How do you replace pornography, or drunkenness, or Sexual immorality or greed? Begin by calling it what it is – it is sin. But also see it for what it is – it is putting you as your greatest treasure. Your wants, your reputation, your popularity, your desire, your gratification. We sin because we make ourselves our greatest treasure, we can fight and replace sin when God is our greatest treasure.

What is the arena is which they do that? “among the pagans” It is not good living in church but in the hostile world, where it is most distinctive. Believers are not to cut themselves off from the world in order to achieve holiness, they are to be set apart, to be holy in the world, to be different in the midst of the battle. And our unbelieving friends around us are to see the fight we are engaged in, to see us changing.

c. Call sinners(12) – You can imagine these believers looking up at each other and saying ‘But if we do that we will get even more flak that we are getting at the moment!’ And Peter acknowledges that, they will criticise and slander you but some will see the change, the affect the gospel has, and will repent and put their faith in God. Some sinners will be saved as you live the gospel.

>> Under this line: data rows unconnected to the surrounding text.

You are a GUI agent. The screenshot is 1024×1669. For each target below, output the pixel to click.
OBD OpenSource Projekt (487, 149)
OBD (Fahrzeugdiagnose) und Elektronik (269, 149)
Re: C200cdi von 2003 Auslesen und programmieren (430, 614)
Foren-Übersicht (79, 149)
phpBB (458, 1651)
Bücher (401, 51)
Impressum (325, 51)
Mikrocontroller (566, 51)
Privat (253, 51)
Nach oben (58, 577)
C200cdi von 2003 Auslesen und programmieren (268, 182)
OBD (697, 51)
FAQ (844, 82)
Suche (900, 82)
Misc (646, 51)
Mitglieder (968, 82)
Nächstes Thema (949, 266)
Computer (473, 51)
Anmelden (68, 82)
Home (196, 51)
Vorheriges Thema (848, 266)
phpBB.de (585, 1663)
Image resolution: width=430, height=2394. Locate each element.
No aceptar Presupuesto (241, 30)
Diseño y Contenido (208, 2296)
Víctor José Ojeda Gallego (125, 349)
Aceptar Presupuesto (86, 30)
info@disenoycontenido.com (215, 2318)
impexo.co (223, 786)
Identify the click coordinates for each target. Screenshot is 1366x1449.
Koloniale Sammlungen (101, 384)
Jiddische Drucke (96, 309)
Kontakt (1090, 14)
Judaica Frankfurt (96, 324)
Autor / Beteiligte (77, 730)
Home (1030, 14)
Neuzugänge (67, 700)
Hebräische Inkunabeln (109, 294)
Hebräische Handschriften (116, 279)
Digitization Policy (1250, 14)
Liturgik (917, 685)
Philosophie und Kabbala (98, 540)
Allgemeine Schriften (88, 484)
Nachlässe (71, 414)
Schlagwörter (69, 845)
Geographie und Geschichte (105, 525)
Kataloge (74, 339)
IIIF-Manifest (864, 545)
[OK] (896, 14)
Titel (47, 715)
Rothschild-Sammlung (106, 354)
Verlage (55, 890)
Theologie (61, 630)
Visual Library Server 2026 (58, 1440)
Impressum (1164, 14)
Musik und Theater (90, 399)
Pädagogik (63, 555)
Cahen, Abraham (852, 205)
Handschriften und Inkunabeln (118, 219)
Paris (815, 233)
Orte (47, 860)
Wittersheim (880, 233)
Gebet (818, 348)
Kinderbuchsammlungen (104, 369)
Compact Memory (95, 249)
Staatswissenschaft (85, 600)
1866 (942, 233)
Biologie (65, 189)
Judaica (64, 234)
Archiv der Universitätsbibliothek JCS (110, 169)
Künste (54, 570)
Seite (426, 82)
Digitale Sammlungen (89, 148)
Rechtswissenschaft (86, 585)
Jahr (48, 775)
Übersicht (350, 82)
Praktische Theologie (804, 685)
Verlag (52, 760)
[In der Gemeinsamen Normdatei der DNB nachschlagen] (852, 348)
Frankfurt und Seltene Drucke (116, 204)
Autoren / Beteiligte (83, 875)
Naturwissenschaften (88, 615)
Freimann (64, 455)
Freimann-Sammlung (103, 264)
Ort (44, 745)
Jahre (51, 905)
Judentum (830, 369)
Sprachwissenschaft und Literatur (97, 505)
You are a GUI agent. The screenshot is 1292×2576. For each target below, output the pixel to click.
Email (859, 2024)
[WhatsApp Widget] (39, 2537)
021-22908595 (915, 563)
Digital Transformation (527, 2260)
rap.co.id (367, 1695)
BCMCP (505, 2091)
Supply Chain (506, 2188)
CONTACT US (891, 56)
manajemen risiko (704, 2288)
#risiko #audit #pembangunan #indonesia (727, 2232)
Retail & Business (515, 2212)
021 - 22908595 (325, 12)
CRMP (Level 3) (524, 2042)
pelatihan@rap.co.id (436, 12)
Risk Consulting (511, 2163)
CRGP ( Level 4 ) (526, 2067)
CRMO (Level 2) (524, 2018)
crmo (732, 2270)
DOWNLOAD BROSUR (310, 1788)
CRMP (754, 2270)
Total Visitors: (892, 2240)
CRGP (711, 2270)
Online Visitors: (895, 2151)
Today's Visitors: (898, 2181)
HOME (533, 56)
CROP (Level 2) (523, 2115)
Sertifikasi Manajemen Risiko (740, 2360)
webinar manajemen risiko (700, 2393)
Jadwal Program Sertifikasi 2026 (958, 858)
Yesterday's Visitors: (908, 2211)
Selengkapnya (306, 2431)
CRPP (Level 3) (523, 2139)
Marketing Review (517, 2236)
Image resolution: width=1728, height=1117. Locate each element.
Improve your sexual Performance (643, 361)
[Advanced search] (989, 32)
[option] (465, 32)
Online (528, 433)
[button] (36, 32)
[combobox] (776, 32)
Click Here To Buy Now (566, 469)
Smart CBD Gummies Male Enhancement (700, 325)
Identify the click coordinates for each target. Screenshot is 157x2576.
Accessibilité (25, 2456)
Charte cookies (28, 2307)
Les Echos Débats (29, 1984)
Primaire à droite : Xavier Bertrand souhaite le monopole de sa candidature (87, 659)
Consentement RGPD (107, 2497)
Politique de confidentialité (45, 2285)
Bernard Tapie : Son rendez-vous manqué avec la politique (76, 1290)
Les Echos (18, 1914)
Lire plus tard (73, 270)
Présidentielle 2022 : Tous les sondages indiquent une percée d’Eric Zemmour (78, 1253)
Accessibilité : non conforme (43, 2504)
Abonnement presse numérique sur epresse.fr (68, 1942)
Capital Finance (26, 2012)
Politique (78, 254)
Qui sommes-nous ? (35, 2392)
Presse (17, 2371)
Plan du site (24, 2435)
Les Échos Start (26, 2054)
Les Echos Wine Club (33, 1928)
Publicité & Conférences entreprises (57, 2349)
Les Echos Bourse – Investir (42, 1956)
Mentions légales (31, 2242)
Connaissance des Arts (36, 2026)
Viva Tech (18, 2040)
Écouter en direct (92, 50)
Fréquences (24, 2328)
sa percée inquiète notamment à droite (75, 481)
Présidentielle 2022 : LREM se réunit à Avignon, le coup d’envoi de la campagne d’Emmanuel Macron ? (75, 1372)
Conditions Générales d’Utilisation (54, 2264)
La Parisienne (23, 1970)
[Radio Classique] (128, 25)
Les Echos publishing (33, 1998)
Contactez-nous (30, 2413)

Maybe you are thinking yes but the guys on my corridor would just rip me if I lived like that, or you don’t know the hostility I face from friends and family. Peter knew the hostility these believers were facing. It wasn’t overt physical persecution, it was being ostracised, it was name calling, it was exclusion, and it was discrimination and suspicion. In short it was exactly what we face and we meet it by fighting sin, replacing sin and calling sinners – be a disciple not a chameleon.

5 mins fill out concentric circles diagram. Talk through the diagram

Your friends are those who will see you fight sin, replace sin and call sinners most intensely. How many non-believing friends see that? If there aren’t many then you are not “Living such good lives among the pagans”. The answer isn’t to pick 5 people to get to know, the answer is to go back to the gospel to see God’s passion or people understanding of sin and grasp of grace and pray for him to change your heart. We are to love people not engage in projects.

So practically how do we build friendships?
• Be in the community you are in don’t hide from it.(you may need to be instrumental in forming a community, your house mates, sports teams, seminar groups)
• Identify community key gateways (pub, bar...)
• Develop community habits (use local shop, join local gym and say hi to those people)
• Serve your community (how can your CU/small group serve your hall or university)
• Serve individuals (stop to help people, be generous with your money)
• Change your diary (avoid Christian rabbit warren) be deliberate
• Join a club where people will be
• Get other Christians to introduce you to their friends
• Walk places and be ready to say hi and smile to people
• Make use of meal times – people talk over food!!!
• Don’t take an iPod or listen to music on public transport
• Live out your faith openly, don’t keep it private!

Do you see the principle: Fight Sin, Replace Sin, Call Sinners, that is basic discipleship, it is normal Christian living and it is to be lived out among the pagans.

But you may say I’m not strong enough, I will fall. That’s why these are community instructions – Christians are not lone rangers, you are part of a church, part of a CU, part of a small group. That is your support network, that is who is to keep you accountable, who you can pray with, who can challenge you.

Fight sin, replace sin, call sinners.